++++ Extracted data ++++
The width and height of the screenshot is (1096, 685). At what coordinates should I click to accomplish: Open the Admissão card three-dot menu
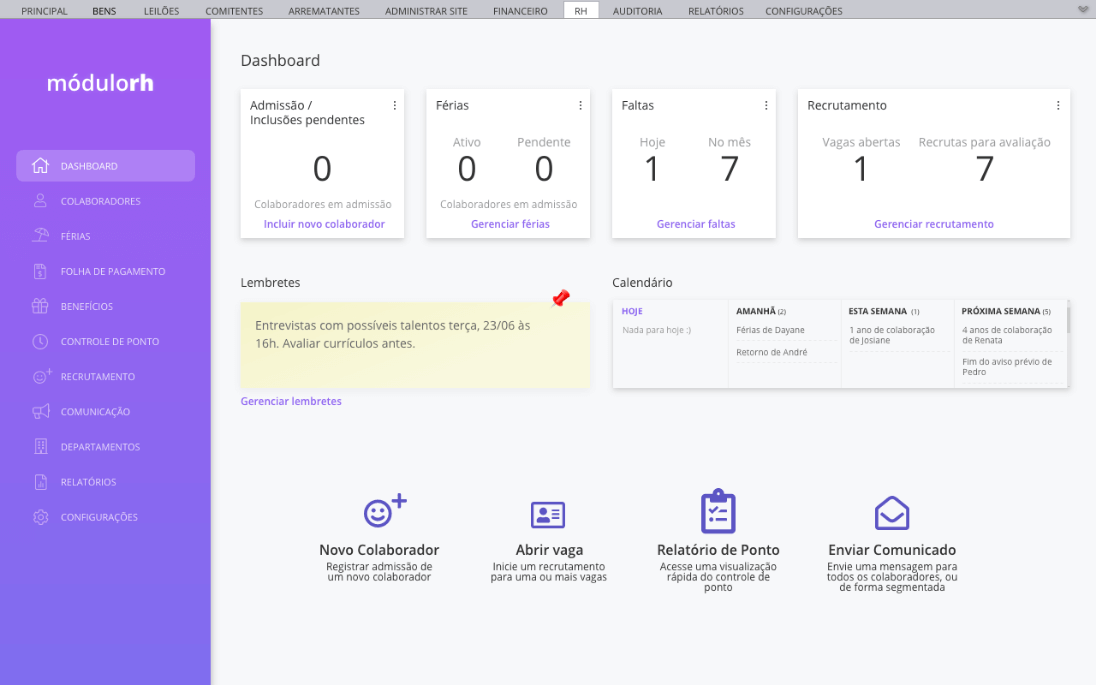click(x=394, y=106)
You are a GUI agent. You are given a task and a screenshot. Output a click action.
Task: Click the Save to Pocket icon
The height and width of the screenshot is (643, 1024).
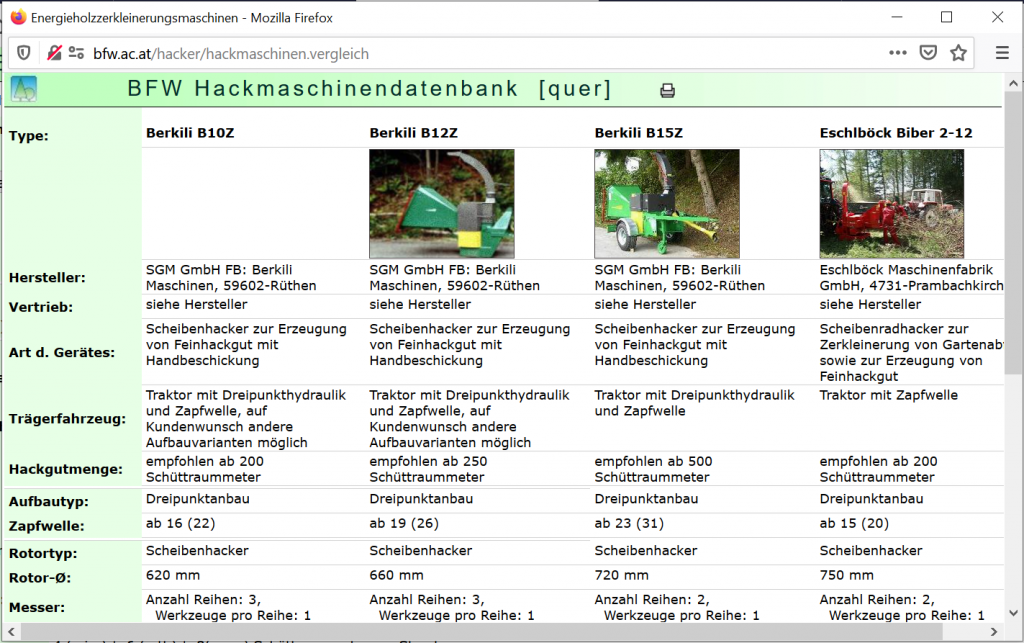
++++
* **Assignment**
An exact copy of all the records, free of pictures, is the expected answer.

* **Written solution**
The width and height of the screenshot is (1096, 685). At what coordinates should I click to accomplish: Open the Admissão card three-dot menu
click(x=394, y=106)
You are a GUI agent. You are given a task and a screenshot. Output a click action.
Task: Click the Save to Pocket icon
The height and width of the screenshot is (643, 1024).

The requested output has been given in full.